Infection concerns over Caesarean rise

As rates of Caesarean section continue to rise, the numbers of mothers experiencing surgical site infection (SSI) are also set to increase, warns Claire Banks, a senior specialist registrar in obstetrics and gynaecology. LOUISE FRAMPTON reports.

Speaking at Ethicon’s annual symposium on surgical site infection, Claire Banks, senior specialist registrar in obstetrics and gynaecology, West of Scotland Deanery, NHS Education for Scotland, pointed out that the rate of Caesarean sections (CS) in the UK has increased from just 9%, in 1980, to around 25% in recent years – the equivalent of 155,000 births per year. Of these CS births, 62,000 are elective procedures. However, the percentage varies throughout the UK, with some private units recording rates as high as 35%. This pales into insignificance compared to worldwide figures, however. In China the figure is 46% – while, in some parts of Brazil, the figure reaches almost 80%. This is despite the fact that the World Health Organization recommends that the rate should not be more than 10% to 15% – i.e. the same rate as 30 years ago. Several factors could be responsible for this rise, including a general increase in levels of obesity. A referral to an anaesthetist was previously made for a BMI of over 30, at booking, but as obesity has become more common, women are now only referred if they have a BMI greater than 40. Obesity is also associated with several other risks in pregnancy, including the development of conditions such as gestational diabetes, hypertension and pre-eclampsia. This may mean an increase in the rates of induction of labour, which in turn leads to failed induction or failure to progress in labour, and these are two significant reasons given for performing a CS.

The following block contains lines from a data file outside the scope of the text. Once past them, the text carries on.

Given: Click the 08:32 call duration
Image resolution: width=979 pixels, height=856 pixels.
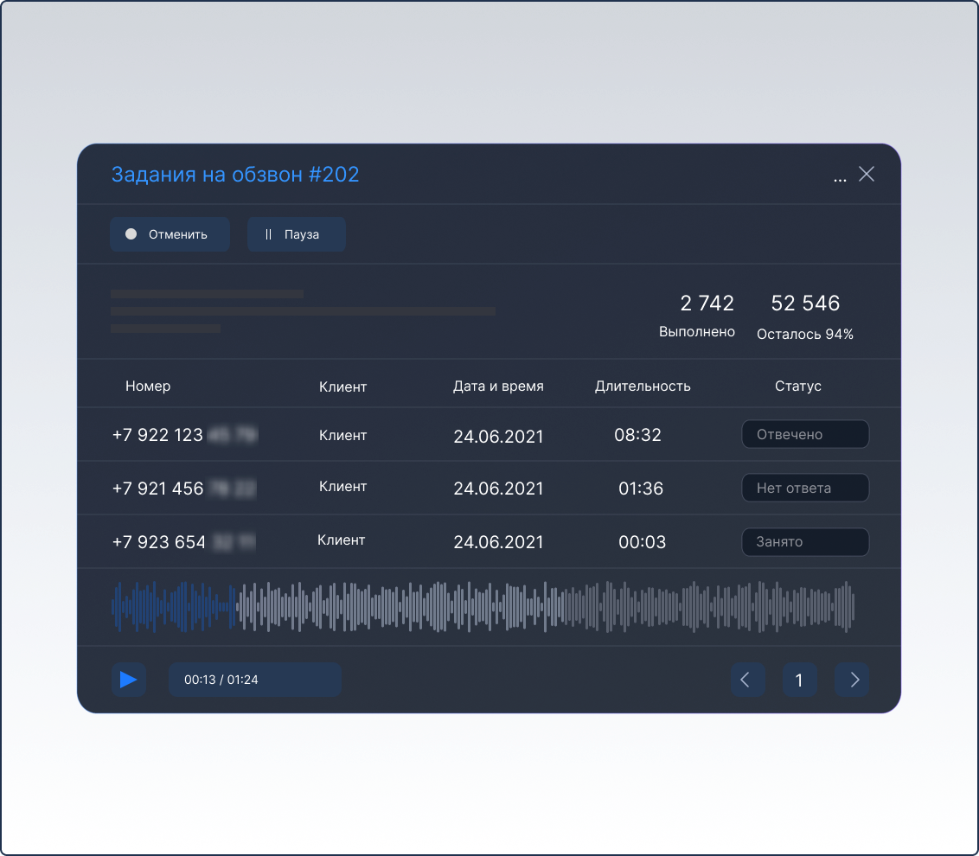Looking at the screenshot, I should (637, 436).
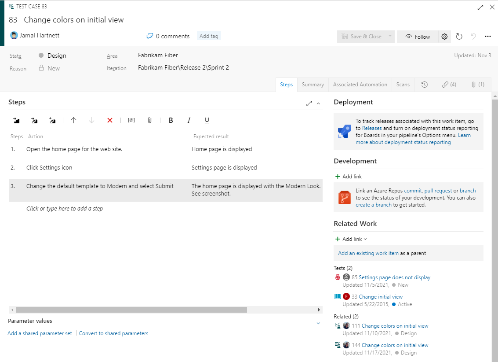Open the Releases link in Deployment section
Screen dimensions: 498x362
tap(372, 128)
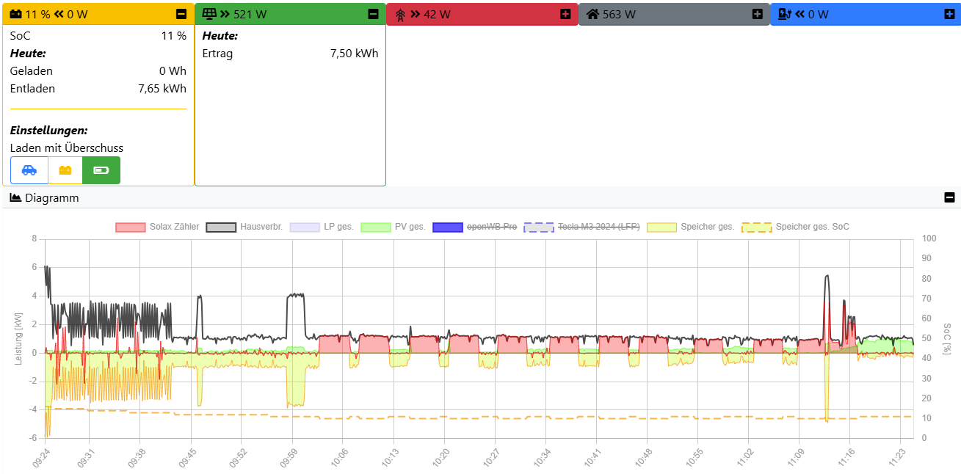This screenshot has width=961, height=474.
Task: Expand the red grid panel with the plus button
Action: (x=565, y=12)
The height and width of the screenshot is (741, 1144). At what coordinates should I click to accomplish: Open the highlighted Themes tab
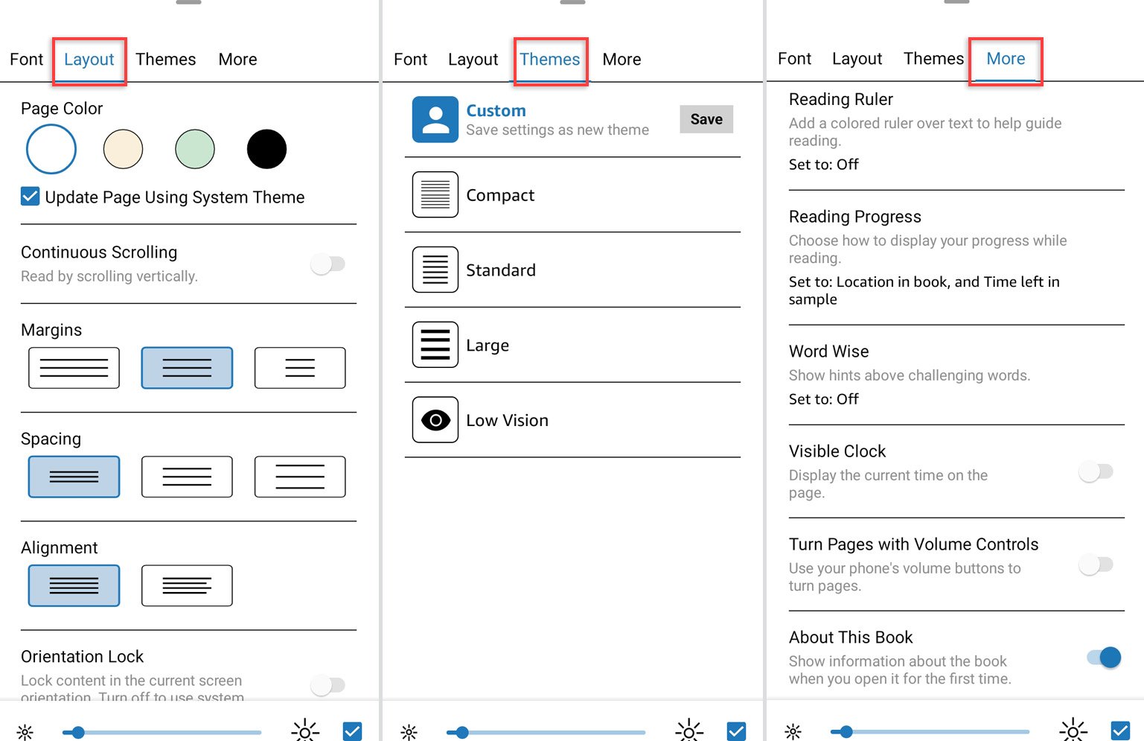click(x=549, y=60)
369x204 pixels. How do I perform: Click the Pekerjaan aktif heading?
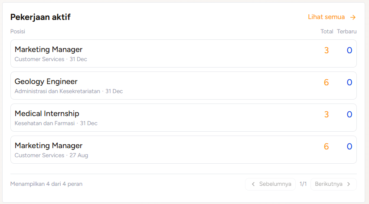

A mother’s larger size can sometimes lead to a larger baby, but it may also result in growth restriction (although these babies are also common in women of lower socioeconomic class or smokers). Claire Banks explained that these babies do not tend to tolerate labour as well, leading to another main reason for CS (i.e. fetal distress). Other influential factors include increasing maternal age, increased use of IVF and teenage pregnancies. “Increasing maternal age and IVF pregnancies are not necessarily a problem, but among this group are women from the ‘maternal request’ category. There is also an increased incidence of multiple births with IVF. Unfortunately, a significant number of our patients are also in the teenage category i.e. the 14-16 age group. Although they usually want to avoid CS, sometimes their pelvis is just too ‘immature’ to allow passage of the baby. “Finally, repeat CS accounts for up to a quarter of all CS procedures performed, and is perhaps the only variable that we may be able to do something about – by encouraging women to have a trial of vaginal delivery following previous CS.” Claire Banks pointed out that, as many of these factors will prove difficult to influence, it is crucial that surgery is made as safe as possible, which includes reducing surgical site infection rates.

“CS carries several potential complications, which are explained at the time of signing the consent form. Infection is the most common potential problem (4% to 6%), with readmission to hospital a close second (5%). However, the readmission to hospital is invariably due to infection, so the two are, in fact, linked. Risk of haemorrhage requiring transfusion is low, as is trauma to the bladder or ureters, but the risk of thromboembolism is 3.6 times higher than those with a normal delivery,” she commented. She explained that, in terms of the symptoms associated with infection, discharge is common and is usually the first thing that a woman will notice and complain of. Dehiscence is not uncommon, but usually happens after release from hospital. Women do not usually have pyrexia or malaise with wound infection alone, and there is usually some other co-existing source of infection if this is the case. Abscesses are rare, she added, although wound haematomas often precede either discharge from the wound or dehiscence.